» **What is needed**: Take the entries below and print only the lines from the one with "Where should I click to: Click" through the one with "Where should I click to: Open", exactly as they stand, both ends included.

» **Source material**:

──────────────────────────────

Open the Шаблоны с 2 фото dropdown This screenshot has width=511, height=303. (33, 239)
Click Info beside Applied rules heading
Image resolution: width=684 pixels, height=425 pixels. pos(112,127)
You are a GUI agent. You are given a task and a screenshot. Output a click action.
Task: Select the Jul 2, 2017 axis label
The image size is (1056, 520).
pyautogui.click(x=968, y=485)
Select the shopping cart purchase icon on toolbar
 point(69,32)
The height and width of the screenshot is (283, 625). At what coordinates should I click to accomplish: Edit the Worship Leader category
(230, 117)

──────────────────────────────

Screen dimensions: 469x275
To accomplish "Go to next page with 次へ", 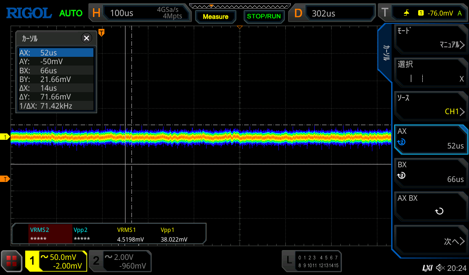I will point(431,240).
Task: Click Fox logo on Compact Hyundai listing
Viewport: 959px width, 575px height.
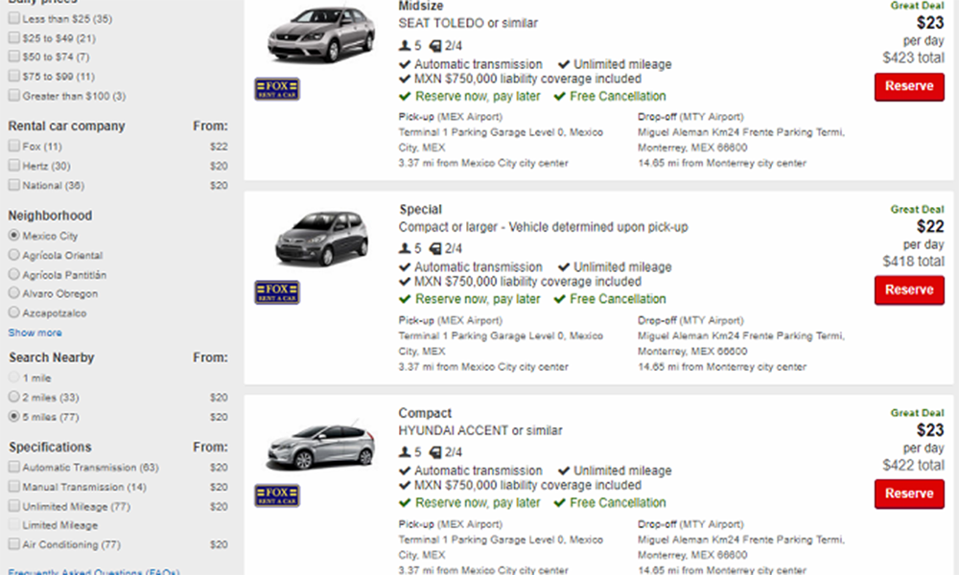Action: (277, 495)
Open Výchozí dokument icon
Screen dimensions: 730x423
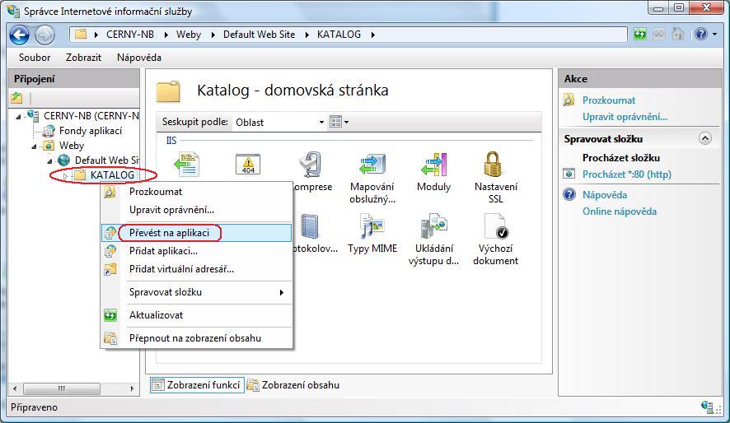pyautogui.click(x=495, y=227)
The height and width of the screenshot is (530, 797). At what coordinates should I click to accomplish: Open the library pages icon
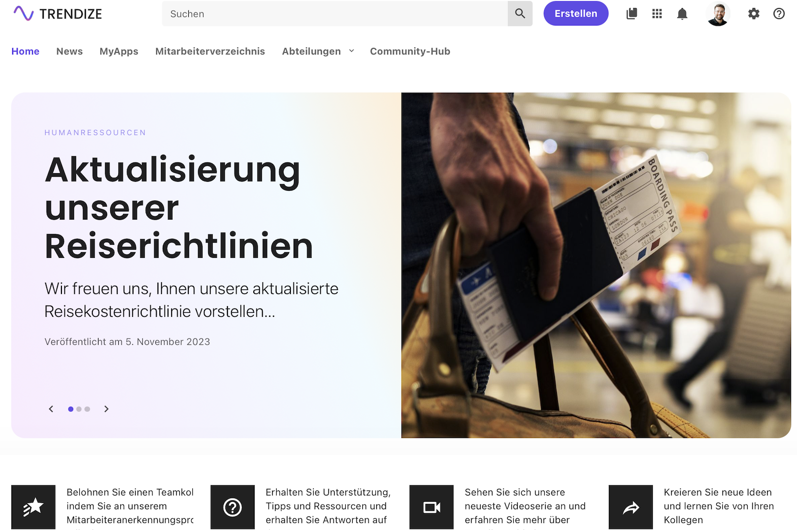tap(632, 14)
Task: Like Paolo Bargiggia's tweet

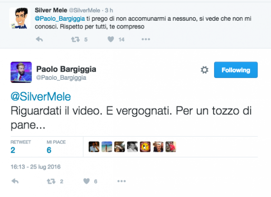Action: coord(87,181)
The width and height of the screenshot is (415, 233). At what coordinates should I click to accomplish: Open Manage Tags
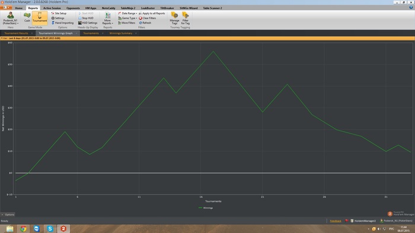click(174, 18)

──────────────────────────────

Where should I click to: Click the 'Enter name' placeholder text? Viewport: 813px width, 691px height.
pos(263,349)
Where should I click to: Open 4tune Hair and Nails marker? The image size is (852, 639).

──────────────────────────────

» **Written answer**:
Where should I click to: Click the 'Enter name' placeholder text? Viewport: 813px width, 691px height.
pos(263,349)
Where should I click to: Open 4tune Hair and Nails marker? The image size is (852, 639).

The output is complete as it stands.